But hold on to your burgers, because it gets worse.
Although Democrats have made identity politics a cornerstone of their ploy to keep minorities in the party, they have failed these communities—and Latinos in particular—most of all. Latinos comprise California’s greatest number of poor. In 2014, the California Senate Office of Research reported, “Latinos tended to earn less than Californians as a whole and were underrepresented among higher income brackets, overrepresented at lower income brackets, and more likely to live in poverty.” Today, more than 1.3 million Latino children live in such poverty.
In 2015, around 80 percent of Latino households headed by noncitizens fell at or below the level of “economic distress” calculated by the nonprofit United Way’s “Real Cost Budget,” which takes into account the cost of housing, childcare, healthcare, and transportation.
Speaking of transportation, California’s Democratic-led legislature approved Senate Bill 1 in 2017, raising the state tax on gasoline by 12 cents per gallon—a 40 percent increase. Now, California Democrats are on record opposing a gas tax repeal, despite evidence such regressive user taxes hit the poorest people the hardest.
While Latinos consistently say when surveyed that education is the key to their children’s success, “there is not a single county in California where the majority of Latino students are proficient in math or English language arts.” Instead, under Democratic Party leadership, California has lowered the standards of learning for Latino students.
“Congratulations to districts everywhere. You’ve rendered high school diplomas meaningless by replacing even the slightest attempts at academic rigor with academic garbage,” writes a high school teacher to the Los Angeles Times. “My school boasts a graduation rate of over 85% while producing less than 40% who are college ready.” To make matter worse, Democrats want to regulate charter schools—which are wildly popular and successful among Latinos—out of existence.

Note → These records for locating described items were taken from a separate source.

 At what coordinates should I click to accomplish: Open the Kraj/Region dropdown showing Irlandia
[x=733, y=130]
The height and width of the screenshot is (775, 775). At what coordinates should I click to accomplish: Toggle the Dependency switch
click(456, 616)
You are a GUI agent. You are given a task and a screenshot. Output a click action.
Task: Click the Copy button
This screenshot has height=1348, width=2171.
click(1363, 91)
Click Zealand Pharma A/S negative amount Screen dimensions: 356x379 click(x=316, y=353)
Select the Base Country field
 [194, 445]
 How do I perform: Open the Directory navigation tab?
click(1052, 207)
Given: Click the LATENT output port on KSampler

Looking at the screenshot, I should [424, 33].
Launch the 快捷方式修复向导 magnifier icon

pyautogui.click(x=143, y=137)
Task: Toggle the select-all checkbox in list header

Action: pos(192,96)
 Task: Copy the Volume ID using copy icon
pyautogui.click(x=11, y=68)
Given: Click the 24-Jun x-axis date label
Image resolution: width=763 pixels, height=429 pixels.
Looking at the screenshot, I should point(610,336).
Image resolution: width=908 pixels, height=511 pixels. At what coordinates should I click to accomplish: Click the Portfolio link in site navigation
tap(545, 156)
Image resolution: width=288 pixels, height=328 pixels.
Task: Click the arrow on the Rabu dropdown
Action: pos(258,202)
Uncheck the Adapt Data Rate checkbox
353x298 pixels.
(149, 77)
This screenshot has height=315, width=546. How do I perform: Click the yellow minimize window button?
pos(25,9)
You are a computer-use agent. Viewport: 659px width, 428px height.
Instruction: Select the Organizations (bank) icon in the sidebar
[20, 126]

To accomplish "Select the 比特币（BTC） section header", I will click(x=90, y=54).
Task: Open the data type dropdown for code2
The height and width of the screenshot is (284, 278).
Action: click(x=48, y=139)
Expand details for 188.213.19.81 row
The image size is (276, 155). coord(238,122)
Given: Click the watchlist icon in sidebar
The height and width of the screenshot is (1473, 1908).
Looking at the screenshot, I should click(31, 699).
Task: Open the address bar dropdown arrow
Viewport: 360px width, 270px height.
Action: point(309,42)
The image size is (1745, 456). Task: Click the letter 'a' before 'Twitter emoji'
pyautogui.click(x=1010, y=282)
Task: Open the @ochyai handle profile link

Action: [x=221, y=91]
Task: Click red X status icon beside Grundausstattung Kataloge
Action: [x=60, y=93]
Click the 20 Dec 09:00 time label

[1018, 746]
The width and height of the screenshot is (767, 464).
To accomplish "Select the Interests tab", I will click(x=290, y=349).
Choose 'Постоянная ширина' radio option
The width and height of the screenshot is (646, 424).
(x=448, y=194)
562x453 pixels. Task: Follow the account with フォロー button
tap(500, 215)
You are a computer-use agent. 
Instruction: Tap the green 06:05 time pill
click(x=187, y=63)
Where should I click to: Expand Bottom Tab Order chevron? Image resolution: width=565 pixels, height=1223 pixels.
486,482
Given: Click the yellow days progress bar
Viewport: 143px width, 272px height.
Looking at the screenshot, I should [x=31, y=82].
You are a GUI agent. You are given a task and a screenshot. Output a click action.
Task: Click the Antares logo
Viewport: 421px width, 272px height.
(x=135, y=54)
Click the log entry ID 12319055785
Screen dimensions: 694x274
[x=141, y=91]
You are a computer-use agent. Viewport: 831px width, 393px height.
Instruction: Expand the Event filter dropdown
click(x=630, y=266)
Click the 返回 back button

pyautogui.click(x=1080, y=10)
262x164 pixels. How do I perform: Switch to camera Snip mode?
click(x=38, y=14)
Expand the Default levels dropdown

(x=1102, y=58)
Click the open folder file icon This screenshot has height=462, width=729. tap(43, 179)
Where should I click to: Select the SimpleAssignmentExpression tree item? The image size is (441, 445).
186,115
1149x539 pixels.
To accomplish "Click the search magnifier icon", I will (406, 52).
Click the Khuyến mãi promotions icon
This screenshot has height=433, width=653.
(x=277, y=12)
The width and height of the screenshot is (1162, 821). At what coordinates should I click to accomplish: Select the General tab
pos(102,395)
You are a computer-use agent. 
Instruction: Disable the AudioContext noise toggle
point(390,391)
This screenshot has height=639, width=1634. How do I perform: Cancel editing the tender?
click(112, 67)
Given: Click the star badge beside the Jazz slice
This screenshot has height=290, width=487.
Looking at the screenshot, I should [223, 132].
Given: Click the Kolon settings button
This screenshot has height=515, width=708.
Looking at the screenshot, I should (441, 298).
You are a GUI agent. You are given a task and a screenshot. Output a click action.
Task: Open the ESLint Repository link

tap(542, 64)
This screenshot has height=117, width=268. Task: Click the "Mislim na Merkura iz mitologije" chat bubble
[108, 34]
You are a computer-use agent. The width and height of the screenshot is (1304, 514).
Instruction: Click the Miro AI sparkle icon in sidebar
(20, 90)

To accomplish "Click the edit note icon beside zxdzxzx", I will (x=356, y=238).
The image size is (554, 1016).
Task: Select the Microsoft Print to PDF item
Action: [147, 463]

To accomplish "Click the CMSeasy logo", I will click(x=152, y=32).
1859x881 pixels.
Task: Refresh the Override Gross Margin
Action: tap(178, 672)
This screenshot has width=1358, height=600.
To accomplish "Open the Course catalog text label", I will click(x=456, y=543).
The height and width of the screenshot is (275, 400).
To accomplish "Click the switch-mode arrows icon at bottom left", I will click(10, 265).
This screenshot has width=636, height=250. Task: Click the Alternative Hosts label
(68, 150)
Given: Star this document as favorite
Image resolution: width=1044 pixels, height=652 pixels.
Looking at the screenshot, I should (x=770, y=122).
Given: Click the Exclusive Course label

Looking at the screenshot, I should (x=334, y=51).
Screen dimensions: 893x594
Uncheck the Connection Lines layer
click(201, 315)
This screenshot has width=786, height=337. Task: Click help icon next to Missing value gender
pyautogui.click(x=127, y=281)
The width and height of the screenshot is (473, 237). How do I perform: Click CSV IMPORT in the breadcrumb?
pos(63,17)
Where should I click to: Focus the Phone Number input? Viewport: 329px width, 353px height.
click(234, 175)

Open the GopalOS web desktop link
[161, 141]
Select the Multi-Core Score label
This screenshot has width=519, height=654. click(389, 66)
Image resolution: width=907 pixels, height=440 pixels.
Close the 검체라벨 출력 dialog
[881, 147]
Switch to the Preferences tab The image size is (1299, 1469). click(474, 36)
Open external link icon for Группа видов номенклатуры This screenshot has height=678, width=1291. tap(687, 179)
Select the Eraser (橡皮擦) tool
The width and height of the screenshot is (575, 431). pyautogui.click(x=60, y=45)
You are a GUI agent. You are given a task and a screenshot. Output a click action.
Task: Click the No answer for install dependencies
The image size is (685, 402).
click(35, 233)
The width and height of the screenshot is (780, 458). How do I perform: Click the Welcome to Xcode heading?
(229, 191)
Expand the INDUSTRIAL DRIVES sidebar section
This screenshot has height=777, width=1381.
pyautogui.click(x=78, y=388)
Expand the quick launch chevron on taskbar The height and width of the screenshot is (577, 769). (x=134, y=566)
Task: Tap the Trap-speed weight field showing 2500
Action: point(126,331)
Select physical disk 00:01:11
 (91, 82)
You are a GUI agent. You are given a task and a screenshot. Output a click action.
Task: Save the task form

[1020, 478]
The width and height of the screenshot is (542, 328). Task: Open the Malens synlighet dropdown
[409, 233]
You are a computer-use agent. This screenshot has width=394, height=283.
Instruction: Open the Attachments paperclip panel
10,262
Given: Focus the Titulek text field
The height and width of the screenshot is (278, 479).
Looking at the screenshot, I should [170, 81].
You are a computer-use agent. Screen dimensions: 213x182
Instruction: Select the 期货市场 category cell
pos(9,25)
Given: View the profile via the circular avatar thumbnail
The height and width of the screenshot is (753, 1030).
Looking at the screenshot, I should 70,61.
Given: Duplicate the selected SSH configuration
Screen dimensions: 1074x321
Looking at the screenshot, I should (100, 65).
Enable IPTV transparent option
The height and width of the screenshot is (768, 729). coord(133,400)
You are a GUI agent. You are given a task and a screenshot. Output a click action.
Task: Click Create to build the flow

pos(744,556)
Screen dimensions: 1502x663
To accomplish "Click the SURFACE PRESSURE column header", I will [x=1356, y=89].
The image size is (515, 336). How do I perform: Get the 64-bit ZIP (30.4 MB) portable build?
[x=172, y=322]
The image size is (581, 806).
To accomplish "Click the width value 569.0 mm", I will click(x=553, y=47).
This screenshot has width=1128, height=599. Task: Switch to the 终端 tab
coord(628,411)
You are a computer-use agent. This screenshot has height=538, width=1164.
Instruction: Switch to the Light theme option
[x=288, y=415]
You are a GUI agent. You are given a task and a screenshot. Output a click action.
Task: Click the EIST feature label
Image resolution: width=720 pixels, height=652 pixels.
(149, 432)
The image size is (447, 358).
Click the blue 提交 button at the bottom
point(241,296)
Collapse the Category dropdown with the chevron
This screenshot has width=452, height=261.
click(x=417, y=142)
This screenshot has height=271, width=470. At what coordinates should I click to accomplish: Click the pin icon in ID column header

This is progress?
Californians of all hues were made promises that were never meant to be kept, and the upward mobility that was once a pillar of the American Dream has crumbled with it.
When my father came to California in the 1950s from Apatzingán, Michoacán, Mexico, his credentials read “Federación de Colonias Proletarias.” By 1985, “Sustaining Member—Republican National Committee.” The Republican Party is far from perfect, but in November California will choose between certain calamity and uncertain hope.